(Bloomberg) -- US leveraged loans are on track to post their first monthly losing streak since 2022, a rare slide for a market that had been benefiting from investor demand for floating-rate debt.
The sector has posted a 0.24% loss this month through Tuesday, according to the Bloomberg US Leveraged Loan Index, after declining 0.29% in March. The downturn, though, follows 21 consecutive months of gains during which the average return was 0.84%.
Leveraged loans were one of 2024's best-performing credit sectors, climbing about 9%, with investors flocking to the asset class as the Federal Reserve's policy easing has trailed the likes of the European Central Bank. But sentiment began to turn in March as US tariff policy raised concerns throughout markets.
That was amplified this month, with the April 2 announcement by President Donald Trump fueling tumult globally that included the biggest two-day plunge in secondary-market prices for leveraged loans as fund outflows set a weekly record. Investors have pulled a combined $12.6 billion from the sector since early March, according to LSEG Lipper data, pushing total assets down to $96.9 billion.

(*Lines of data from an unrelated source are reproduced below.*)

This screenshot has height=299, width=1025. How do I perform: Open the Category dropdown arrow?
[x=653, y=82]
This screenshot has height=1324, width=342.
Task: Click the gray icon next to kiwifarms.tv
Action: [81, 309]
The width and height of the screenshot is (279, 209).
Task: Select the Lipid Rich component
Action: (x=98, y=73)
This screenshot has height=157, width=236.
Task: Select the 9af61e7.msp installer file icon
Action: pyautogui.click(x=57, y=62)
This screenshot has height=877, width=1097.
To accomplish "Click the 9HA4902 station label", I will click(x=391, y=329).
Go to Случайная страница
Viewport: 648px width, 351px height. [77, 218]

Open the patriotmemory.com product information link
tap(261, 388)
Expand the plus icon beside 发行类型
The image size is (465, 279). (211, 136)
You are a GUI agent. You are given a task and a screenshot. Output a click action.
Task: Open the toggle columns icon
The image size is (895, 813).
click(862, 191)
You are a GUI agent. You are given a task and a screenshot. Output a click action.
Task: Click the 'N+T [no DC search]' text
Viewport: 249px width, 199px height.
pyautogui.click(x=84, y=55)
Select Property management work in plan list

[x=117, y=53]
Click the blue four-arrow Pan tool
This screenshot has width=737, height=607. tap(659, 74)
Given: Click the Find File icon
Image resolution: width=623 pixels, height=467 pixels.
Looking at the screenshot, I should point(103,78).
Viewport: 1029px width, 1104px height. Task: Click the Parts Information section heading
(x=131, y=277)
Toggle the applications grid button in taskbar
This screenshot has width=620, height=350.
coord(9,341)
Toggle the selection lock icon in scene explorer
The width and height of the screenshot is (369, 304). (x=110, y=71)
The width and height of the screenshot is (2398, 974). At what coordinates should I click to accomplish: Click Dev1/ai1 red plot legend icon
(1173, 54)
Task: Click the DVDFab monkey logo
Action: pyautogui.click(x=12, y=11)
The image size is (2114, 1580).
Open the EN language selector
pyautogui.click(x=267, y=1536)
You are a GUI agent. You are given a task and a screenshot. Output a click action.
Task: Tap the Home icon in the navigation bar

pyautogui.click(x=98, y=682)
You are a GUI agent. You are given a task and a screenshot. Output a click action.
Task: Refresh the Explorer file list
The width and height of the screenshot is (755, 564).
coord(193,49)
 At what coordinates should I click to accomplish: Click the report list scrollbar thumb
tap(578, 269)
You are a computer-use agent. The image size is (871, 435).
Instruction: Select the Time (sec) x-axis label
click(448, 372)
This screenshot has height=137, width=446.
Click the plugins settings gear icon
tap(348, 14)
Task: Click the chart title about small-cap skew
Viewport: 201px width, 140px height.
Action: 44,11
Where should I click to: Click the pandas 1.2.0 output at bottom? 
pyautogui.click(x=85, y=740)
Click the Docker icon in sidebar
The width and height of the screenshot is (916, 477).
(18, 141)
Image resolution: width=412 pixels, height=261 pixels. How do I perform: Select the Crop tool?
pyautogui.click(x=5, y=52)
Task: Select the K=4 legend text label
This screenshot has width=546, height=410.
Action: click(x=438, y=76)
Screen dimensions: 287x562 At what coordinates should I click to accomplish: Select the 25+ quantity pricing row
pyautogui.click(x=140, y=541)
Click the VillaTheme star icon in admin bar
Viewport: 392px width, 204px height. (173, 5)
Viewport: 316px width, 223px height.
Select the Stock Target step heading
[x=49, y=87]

As cash left, the leveraged loan market underwent 14 straight trading days without a new deal — the longest since Bloomberg started tracking broadly syndicated loan launch data in 2013. There's been just $8.7 billion of new transactions in April — including a deal announced Wednesday — currently the seventh-slowest month in the data series. That weakness is part of a primary-market slump in US leveraged finance.
The only monthly losing streaks for the Bloomberg leveraged loan index, which is backdated to 2019, were in early 2020 when the Covid-19 pandemic began and spring 2022 as the Federal Reserve was sharply increasing its policy rate. The gauge has yet to fall for three straight months.